The rebound in market conditions for the freight railroad industry—due to an improving economy—is evident based on second quarter earnings results for Class I railroad carrier CSX.

Following a first quarter in which the Jacksonville, Florida-based company reported solid earnings at $306 million and $0.78 per share, which was a 22 percent annual gain, the second quarter more than doubled that output. Second quarter earnings were $414 million—or $1.07 per share—a 51 percent year-over-year improvement, which beat the Wall Street estimate of $0.98 per share. 

CSX added that quarterly revenue was up 22 percent year-over-year to $2.663 billion, with revenue growth and continued operating leverage hitting record high levels for the company in the form of an operating income of $768 million—a 33 percent annual increase—and an operating ratio of 71.2 percent.

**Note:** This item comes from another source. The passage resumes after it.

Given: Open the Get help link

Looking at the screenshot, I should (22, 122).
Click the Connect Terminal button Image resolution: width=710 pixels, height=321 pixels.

Like the first quarter, volumes in the second quarter were very strong for CSX at 1,598 million units for a 13 percent annual gain. Automotive loadings continued their strong momentum with a 63 percent increase, and metals were up 44 percent. Total merchandise was up 14 percent with 659,000 units, with coal (401,000 units) up 7 percent—marking a significant improvement from the first quarter and the first quarter of year-over-year growth since the fourth quarter of 2008—and intermodal (538,000 units) up 18 percent.

“These [quarterly] results were driven largely by volume improvement, a recovering marketplace, the ability to value-price our services, and overall safety, service, and productivity on our railroad,” said Michael J. Ward, CSX President and CEO on an earnings call this morning. “We took on higher levels of traffic profitably as our employees continued to find new ways to operate more efficiently. We are on the right path in creating value for our customers to help them compete in today’s economy…[and] we remain confident in our ability to grow, drive operating leverage, and produce strong operating results going forward.”

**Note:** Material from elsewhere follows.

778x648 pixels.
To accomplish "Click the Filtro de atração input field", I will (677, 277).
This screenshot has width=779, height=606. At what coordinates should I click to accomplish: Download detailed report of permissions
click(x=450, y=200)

And Clarence Gooden, CSX executive vice president, sales and marketing said on the call that the manufacturing strength as evidenced by the Institute of Supply Management’s manufacturing index showing growth for the 11th straight month, coupled with inventory replenishment, continue to play a significant role in the economic recovery and CSX’ quarterly performance. This was reflected, he said, with inventory levels remaining below target levels in several markets.

Gooden also noted that along with volume growth the strong revenue performance in the second quarter could also be attributed to core pricing gains and the impact of higher fuel costs reflected in the CSX fuel surcharge program. CSX’ fuel expense increased $119 in the second quarter, due to higher prices and volume.

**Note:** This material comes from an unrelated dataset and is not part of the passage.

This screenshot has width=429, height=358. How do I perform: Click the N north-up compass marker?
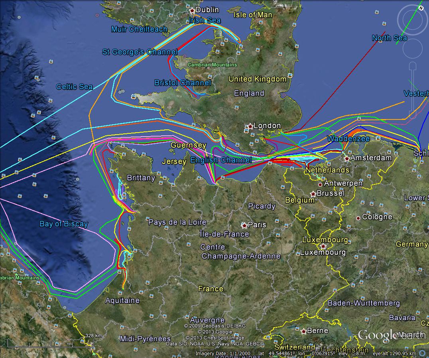(421, 8)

Looking ahead, Gooden said market conditions look favorable for CSX throughout the remainder of 2010.

“The macroeconomic recovery which began in late 2009 is expected to continue throughout this year,” said Gooden. “U.S. industrial production is expected to grow in excess of 3 percent in the second half of 2010. The outlook for third quarter volume and revenue is favorable, as linehaul revenue growth is expected across nearly all markets, including coal. Our network is well-positioned to handle volume growth, as we have handled these high volumes in the past.”

Avondale Partners analyst Donald Broughton wrote in a research note that CSX continues to benefit from a significant improvement in volumes as well as diligent cost containment, reinforcing his firm’s belief that CSX is a much better-run company than it was in the last cycle.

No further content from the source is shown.